### TASK TO CARRY OUT:
Update the records below by replacing every "GUI agent" with "screen agent", keeping everything else unchanged.

Entries for locating text and elements:
================

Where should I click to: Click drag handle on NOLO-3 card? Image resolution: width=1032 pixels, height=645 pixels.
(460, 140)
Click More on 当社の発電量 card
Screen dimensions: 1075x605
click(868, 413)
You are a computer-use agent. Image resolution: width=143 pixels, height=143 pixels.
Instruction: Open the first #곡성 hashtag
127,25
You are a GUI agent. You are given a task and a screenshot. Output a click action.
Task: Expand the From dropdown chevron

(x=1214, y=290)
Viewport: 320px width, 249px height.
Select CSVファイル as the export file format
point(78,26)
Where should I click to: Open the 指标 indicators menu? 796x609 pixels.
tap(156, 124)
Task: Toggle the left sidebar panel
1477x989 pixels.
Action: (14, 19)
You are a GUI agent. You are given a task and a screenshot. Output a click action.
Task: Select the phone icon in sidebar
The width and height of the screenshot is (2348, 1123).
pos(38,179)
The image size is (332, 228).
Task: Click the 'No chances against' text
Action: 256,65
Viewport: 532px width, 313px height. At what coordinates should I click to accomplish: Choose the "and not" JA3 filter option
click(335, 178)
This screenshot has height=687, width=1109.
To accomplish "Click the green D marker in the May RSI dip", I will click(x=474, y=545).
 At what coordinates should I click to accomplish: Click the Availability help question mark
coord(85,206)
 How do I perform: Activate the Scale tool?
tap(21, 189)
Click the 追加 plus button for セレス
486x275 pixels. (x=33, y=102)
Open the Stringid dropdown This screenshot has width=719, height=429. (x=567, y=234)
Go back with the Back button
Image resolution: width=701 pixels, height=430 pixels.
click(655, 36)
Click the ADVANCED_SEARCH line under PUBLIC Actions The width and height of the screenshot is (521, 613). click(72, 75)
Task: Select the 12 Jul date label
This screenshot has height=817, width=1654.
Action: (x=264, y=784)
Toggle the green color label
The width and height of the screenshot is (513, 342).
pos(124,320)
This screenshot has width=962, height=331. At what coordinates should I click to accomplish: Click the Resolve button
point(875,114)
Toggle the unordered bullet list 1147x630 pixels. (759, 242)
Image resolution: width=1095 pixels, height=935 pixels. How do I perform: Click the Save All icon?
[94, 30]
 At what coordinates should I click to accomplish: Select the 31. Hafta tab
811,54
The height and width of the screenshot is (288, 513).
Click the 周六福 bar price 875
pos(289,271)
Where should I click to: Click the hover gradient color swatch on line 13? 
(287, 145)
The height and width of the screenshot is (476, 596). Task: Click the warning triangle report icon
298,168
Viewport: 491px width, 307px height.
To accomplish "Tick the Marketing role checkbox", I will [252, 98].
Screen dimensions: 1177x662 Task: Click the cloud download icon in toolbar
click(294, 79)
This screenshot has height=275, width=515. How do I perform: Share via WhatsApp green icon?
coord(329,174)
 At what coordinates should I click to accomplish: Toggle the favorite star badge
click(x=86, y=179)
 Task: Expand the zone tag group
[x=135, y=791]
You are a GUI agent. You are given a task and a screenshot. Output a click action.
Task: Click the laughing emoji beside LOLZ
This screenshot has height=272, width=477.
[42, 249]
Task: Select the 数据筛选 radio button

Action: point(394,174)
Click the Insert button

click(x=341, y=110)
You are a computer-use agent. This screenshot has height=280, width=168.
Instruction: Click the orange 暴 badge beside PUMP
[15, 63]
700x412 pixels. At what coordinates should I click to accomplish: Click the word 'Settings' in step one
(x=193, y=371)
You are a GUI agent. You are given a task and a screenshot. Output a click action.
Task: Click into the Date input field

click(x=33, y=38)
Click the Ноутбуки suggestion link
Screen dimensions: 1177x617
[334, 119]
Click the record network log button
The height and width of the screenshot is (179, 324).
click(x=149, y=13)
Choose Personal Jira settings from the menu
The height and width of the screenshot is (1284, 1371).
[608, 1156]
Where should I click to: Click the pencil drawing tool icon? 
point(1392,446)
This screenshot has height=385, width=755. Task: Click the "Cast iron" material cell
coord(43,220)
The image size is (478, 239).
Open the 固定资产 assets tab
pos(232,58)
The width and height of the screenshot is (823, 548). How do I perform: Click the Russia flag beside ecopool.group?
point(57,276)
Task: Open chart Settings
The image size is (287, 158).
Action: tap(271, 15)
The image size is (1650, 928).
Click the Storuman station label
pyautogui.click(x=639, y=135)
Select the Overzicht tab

================

### RESPONSE:
Where should I click to: Click drag handle on NOLO-3 card? Image resolution: width=1032 pixels, height=645 pixels.
(460, 140)
Click More on 当社の発電量 card
Screen dimensions: 1075x605
click(868, 413)
You are a computer-use agent. Image resolution: width=143 pixels, height=143 pixels.
Instruction: Open the first #곡성 hashtag
127,25
You are a screen agent. You are given a task and a screenshot. Output a click action.
Task: Expand the From dropdown chevron

(x=1214, y=290)
Viewport: 320px width, 249px height.
Select CSVファイル as the export file format
point(78,26)
Where should I click to: Open the 指标 indicators menu? 796x609 pixels.
tap(156, 124)
Task: Toggle the left sidebar panel
1477x989 pixels.
Action: (14, 19)
You are a screen agent. You are given a task and a screenshot. Output a click action.
Task: Select the phone icon in sidebar
The width and height of the screenshot is (2348, 1123).
pos(38,179)
The image size is (332, 228).
Task: Click the 'No chances against' text
Action: 256,65
Viewport: 532px width, 313px height. At what coordinates should I click to accomplish: Choose the "and not" JA3 filter option
click(335, 178)
This screenshot has height=687, width=1109.
To accomplish "Click the green D marker in the May RSI dip", I will click(x=474, y=545).
 At what coordinates should I click to accomplish: Click the Availability help question mark
coord(85,206)
 How do I perform: Activate the Scale tool?
tap(21, 189)
Click the 追加 plus button for セレス
486x275 pixels. (x=33, y=102)
Open the Stringid dropdown This screenshot has width=719, height=429. (x=567, y=234)
Go back with the Back button
Image resolution: width=701 pixels, height=430 pixels.
click(655, 36)
Click the ADVANCED_SEARCH line under PUBLIC Actions The width and height of the screenshot is (521, 613). click(72, 75)
Task: Select the 12 Jul date label
This screenshot has height=817, width=1654.
Action: (x=264, y=784)
Toggle the green color label
The width and height of the screenshot is (513, 342).
pos(124,320)
This screenshot has width=962, height=331. At what coordinates should I click to accomplish: Click the Resolve button
point(875,114)
Toggle the unordered bullet list 1147x630 pixels. (759, 242)
Image resolution: width=1095 pixels, height=935 pixels. How do I perform: Click the Save All icon?
[94, 30]
 At what coordinates should I click to accomplish: Select the 31. Hafta tab
811,54
The height and width of the screenshot is (288, 513).
Click the 周六福 bar price 875
pos(289,271)
Where should I click to: Click the hover gradient color swatch on line 13? 
(287, 145)
The height and width of the screenshot is (476, 596). Task: Click the warning triangle report icon
298,168
Viewport: 491px width, 307px height.
To accomplish "Tick the Marketing role checkbox", I will [252, 98].
Screen dimensions: 1177x662 Task: Click the cloud download icon in toolbar
click(294, 79)
This screenshot has height=275, width=515. How do I perform: Share via WhatsApp green icon?
coord(329,174)
 At what coordinates should I click to accomplish: Toggle the favorite star badge
click(x=86, y=179)
 Task: Expand the zone tag group
[x=135, y=791]
You are a screen agent. You are given a task and a screenshot. Output a click action.
Task: Click the laughing emoji beside LOLZ
This screenshot has height=272, width=477.
[42, 249]
Task: Select the 数据筛选 radio button

Action: point(394,174)
Click the Insert button

click(x=341, y=110)
You are a computer-use agent. This screenshot has height=280, width=168.
Instruction: Click the orange 暴 badge beside PUMP
[15, 63]
700x412 pixels. At what coordinates should I click to accomplish: Click the word 'Settings' in step one
(x=193, y=371)
You are a screen agent. You are given a task and a screenshot. Output a click action.
Task: Click into the Date input field

click(x=33, y=38)
Click the Ноутбуки suggestion link
Screen dimensions: 1177x617
[334, 119]
Click the record network log button
The height and width of the screenshot is (179, 324).
click(x=149, y=13)
Choose Personal Jira settings from the menu
The height and width of the screenshot is (1284, 1371).
[608, 1156]
Where should I click to: Click the pencil drawing tool icon? 
point(1392,446)
This screenshot has height=385, width=755. Task: Click the "Cast iron" material cell
coord(43,220)
The image size is (478, 239).
Open the 固定资产 assets tab
pos(232,58)
The width and height of the screenshot is (823, 548). How do I perform: Click the Russia flag beside ecopool.group?
point(57,276)
Task: Open chart Settings
The image size is (287, 158).
Action: tap(271, 15)
The image size is (1650, 928).
Click the Storuman station label
pyautogui.click(x=639, y=135)
Select the Overzicht tab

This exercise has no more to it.